Figure 5: Impact of video processing on BOTDA measurements.
figure 5

The sensing performance enhancement provided by the 3D NLM methods is evaluated by comparing the raw (blue curves) and processed (red curves) data for different parameters. (a) SNR versus distance, showing that the raw SNR of 1.4 dB can be improved up to 22.1 dB when 10 consecutive measurements are used for denoising. (b) BGS measured near 50 km distance. (c) Uncertainty on the BGS peak frequency versus distance, showing that the uncertainty of 4.85 MHz obtained in the raw data at 50 km distance can be significantly reduced down to 0.055 MHz. (d) BFS profile around a 2-m-long hotspot located near the far end of the sensing fibre. Negligible impact on the spatial resolution of the sensor can be observed. The black dashed line in d shows a reference BFS profile retrieved directly from a measurement obtained with 4,000 averaged traces.

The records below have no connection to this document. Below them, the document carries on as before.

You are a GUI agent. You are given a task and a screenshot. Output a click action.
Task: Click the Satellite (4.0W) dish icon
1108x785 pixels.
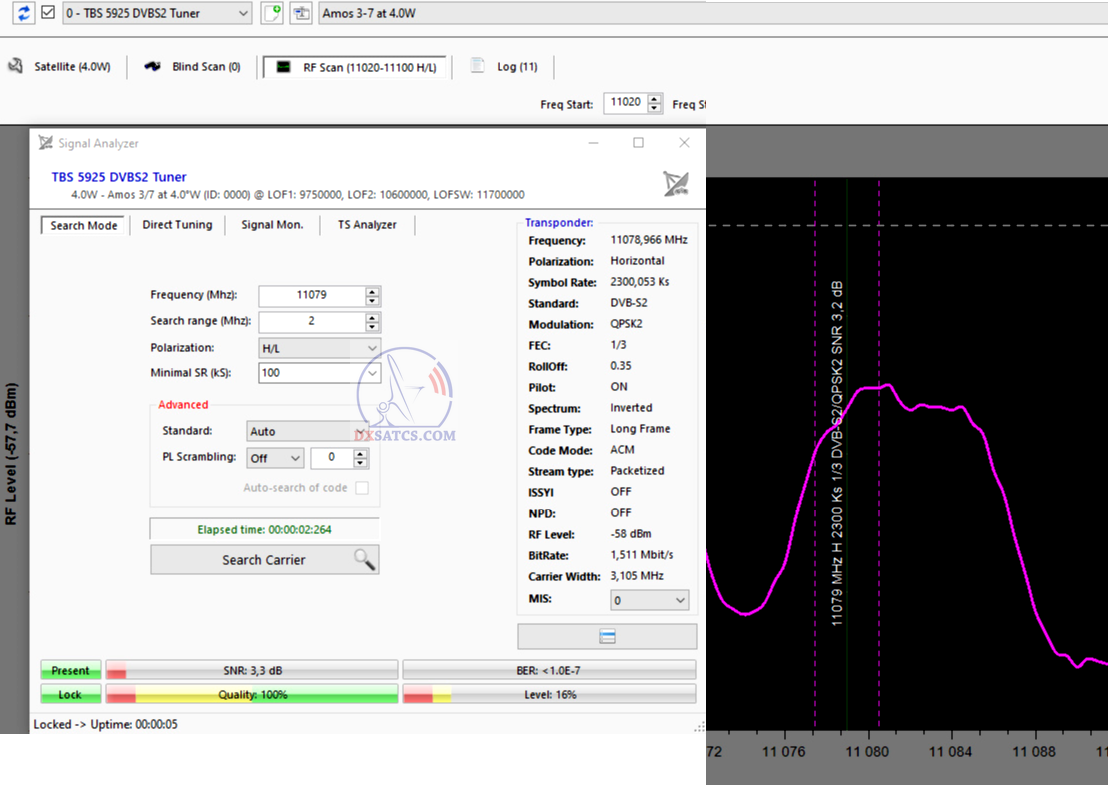tap(16, 67)
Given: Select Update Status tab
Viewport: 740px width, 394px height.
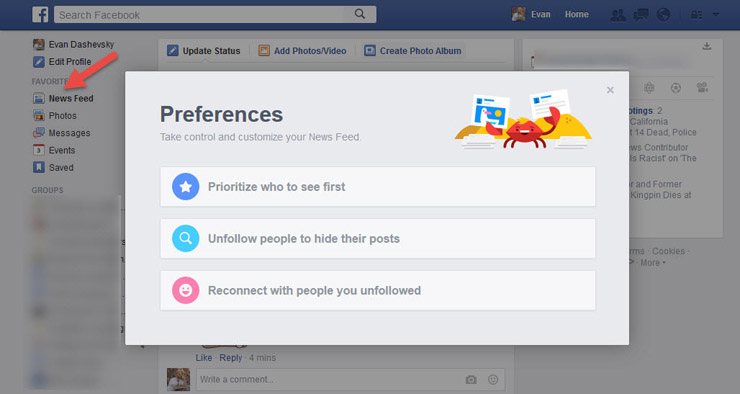Looking at the screenshot, I should pos(203,50).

Supplementary Movie 1 shows the BFS profile along the last metres of fibre measured when the temperature of a 2-m section changes from 10 °C up to 40 °C (the rest of the fibre is at 27 °C). As also shown in Fig. 5d and Supplementary Fig. 2, results demonstrate that the retrieved BFS profiles present no observable distortion of the hotspot, while negligible delay is observed when compared with the temperature evolution retrieved from the raw measurements. This represents a key advantage of video processing when compared, for example, with linear temporal averaging, which generally leads to delays in the temporal evolution of the measurand, as demonstrated in Supplementary Fig. 2.

Denoising 1D data using 2D image processing

In sensors measuring only 1D data, such as Raman-distributed temperature sensors, a 2D image can be formed considering time as a second dimension when stacking successive sequential measurements. To validate the proposed method in this case, we use a generic Raman-distributed sensor scheme12,13,14, as depicted in Fig. 6. Using a 9-km-long sensing fibre, a spatial resolution of 2 m and a sampling interval of 0.5 m, we measure 1D time-domain traces of the spontaneous Raman anti-Stokes and Stokes backscattered components using 4,096 averages, within a measurement time of 25 s. Traces are consecutively measured, while the temperature of 10 m of fibre (at the end of the sensing range) is changed from room temperature (25 °C) up to 40 °C.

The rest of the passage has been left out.